In 2012, humanitarian agencies and national governments worked together to avert a potential catastrophe. In 2013 we are helping those same communities continue on the road to recovery as they adapt to shifts in weather patterns that have made droughts more frequent and more severe.
This is all good news. Lives have been saved and money has been invested in building resilience, ensuring the people of the Sahel are better equipped to cope with future droughts. But does good news get the attention it deserves?
Blink and you would have missed any news coverage of the successful early intervention that prevented disaster in the Sahel in 2012. This year, the Sahel has barely registered on the news media radar. I may have missed it, but I don’t recall seeing any coverage of the healthy babies I saw in Mopti, Mali when I visited a few weeks ago.
Good humanitarian stories, it seems, are not worthy subject matter for newspaper headlines or top billing on television news channels, even when the lives of millions are at stake and tax-payers’ money is being used efficiently to provide vital assistance.
It’s not so long ago that a television report featuring harrowing images of a starving child would open the floodgates of support, compelling governments and the public to respond, donating the cash that humanitarian agencies need to stop more children going hungry. It is a formula that has worked again and again since the first televised famine in Ethiopia in 1984, and it has been difficult for humanitarian organisations to resist.
At some point or other, we have all been complicit in identifying a “poster child” to tug on the heartstrings of the public and encourage them to reach for their wallets. But while this may have worked in the past, it is becoming increasingly obvious that people have seen and read enough about food shortages and famine to acquire a more questioning approach to the causes of hunger and the potential solutions.
Today, potential supporters are more likely to ask why after so much work has been done, are children still starving? And what has been achieved after all the millions of dollars have been spent, when so many people are still vulnerable to hunger? As humanitarian agencies we must answer these questions ourselves, but we also depend on media organisations to help us deliver the message explaining the rationale behind our response as well as to highlight success when it is deserved.
Of course we don’t work for each other, but media organisations and humanitarian agencies do depend heavily on each other’s goodwill. We support each other as we strive to fulfil our different missions, finding ourselves accidental partners at the scene of every disaster.

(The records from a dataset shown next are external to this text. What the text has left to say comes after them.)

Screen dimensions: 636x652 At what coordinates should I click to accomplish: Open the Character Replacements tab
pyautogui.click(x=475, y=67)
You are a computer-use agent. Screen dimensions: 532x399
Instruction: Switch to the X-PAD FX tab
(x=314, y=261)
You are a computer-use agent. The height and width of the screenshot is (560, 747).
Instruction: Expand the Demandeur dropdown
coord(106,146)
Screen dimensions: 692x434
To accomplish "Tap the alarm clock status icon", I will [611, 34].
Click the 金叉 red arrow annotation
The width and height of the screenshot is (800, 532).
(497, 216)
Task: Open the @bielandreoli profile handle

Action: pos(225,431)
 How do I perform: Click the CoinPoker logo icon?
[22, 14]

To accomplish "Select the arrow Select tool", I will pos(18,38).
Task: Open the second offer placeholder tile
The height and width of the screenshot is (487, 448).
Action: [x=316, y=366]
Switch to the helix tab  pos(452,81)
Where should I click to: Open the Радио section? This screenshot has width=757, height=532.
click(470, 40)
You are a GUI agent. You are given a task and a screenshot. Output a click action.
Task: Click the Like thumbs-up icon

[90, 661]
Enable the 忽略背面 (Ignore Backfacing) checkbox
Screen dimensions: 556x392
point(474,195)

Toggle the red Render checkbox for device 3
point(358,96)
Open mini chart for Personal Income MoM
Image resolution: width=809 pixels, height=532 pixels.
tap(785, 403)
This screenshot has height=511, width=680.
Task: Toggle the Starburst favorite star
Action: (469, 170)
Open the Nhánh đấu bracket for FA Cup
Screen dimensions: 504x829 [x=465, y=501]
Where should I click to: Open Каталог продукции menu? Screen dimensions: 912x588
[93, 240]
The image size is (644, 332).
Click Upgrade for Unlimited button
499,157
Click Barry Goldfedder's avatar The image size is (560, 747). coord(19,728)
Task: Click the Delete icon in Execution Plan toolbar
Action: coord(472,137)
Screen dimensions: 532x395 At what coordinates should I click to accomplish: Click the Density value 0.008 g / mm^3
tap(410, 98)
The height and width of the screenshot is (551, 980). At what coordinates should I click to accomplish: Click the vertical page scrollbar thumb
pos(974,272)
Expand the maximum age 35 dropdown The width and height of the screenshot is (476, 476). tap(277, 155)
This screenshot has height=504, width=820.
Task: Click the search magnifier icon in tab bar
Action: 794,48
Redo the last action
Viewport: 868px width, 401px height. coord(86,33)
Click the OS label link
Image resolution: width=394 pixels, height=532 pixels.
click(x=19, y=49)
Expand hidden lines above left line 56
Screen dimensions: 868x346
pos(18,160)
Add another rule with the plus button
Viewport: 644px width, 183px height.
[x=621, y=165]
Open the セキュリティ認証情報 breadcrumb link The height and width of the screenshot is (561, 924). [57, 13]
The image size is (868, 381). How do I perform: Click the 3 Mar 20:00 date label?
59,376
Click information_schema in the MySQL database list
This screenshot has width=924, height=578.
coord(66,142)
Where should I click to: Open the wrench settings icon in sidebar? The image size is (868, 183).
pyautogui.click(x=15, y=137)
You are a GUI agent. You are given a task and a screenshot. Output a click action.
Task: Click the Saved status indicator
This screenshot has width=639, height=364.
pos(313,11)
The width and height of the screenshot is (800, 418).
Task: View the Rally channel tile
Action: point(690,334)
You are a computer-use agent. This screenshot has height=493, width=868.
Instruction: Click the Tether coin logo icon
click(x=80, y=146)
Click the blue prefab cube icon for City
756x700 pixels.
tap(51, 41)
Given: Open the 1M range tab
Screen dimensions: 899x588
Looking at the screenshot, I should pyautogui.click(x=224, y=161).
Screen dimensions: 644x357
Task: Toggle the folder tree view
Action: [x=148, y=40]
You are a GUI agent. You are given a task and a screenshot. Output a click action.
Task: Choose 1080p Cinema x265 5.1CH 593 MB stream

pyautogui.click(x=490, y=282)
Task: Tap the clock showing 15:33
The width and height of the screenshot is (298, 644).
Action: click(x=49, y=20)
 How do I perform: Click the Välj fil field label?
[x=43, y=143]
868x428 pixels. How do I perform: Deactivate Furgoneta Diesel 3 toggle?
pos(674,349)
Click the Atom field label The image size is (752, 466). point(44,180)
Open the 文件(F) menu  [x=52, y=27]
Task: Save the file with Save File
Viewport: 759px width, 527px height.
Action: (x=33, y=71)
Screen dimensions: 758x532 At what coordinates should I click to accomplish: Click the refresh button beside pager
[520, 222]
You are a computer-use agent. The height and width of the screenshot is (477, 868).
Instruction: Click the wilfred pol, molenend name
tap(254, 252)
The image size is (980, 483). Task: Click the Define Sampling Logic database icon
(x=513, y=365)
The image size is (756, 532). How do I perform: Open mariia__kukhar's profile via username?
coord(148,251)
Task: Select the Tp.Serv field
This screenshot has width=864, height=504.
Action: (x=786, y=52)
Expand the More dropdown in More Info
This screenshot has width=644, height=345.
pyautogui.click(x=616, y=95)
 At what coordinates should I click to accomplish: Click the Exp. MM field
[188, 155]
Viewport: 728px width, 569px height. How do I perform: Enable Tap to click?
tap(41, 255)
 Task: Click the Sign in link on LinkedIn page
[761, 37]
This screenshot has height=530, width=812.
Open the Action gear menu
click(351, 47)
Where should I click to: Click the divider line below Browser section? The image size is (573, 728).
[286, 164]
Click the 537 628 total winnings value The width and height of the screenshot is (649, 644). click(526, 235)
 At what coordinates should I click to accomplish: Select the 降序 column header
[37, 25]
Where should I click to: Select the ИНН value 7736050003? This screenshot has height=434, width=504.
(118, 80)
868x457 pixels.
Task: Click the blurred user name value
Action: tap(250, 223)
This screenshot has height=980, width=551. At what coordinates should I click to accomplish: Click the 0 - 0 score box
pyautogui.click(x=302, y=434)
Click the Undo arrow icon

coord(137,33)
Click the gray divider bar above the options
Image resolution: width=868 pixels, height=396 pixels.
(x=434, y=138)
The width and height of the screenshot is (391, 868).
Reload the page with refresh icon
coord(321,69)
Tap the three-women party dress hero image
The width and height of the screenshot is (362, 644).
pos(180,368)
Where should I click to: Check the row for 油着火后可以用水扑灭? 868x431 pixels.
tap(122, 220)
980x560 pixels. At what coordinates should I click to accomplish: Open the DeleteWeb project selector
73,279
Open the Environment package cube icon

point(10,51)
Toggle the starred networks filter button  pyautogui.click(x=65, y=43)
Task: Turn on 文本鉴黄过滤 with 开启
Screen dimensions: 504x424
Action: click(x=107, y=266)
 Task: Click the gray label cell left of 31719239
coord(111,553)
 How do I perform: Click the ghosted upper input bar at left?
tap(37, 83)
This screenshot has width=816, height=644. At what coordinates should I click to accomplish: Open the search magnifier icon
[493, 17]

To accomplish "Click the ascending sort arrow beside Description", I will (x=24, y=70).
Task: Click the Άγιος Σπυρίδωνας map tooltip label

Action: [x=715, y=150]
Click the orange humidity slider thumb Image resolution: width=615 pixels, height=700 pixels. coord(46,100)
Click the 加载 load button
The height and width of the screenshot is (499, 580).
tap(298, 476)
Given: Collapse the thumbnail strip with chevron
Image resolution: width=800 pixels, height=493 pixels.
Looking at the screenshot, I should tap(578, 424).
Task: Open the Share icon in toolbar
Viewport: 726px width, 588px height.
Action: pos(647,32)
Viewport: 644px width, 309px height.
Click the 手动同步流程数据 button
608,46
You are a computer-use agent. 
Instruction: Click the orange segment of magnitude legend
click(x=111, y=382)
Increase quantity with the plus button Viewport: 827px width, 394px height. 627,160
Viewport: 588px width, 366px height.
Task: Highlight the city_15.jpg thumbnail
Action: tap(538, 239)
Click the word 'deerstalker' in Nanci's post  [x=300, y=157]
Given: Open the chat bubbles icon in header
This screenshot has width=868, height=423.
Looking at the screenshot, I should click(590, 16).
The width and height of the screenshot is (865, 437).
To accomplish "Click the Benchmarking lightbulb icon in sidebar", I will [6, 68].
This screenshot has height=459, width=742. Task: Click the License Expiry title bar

The Sahel in 2012 was no Biafra, nor was it Ethiopia in 1984, or Somalia in 2011. But human suffering – that image of a severely malnourished child - should not be the measure of whether a story merits news coverage. Our role in the humanitarian sector must be to inspire journalists to move beyond reporting that is driven primarily by images that exemplify our collective failure. If it takes television footage of a starving child to move a donor into action then we are acting too late.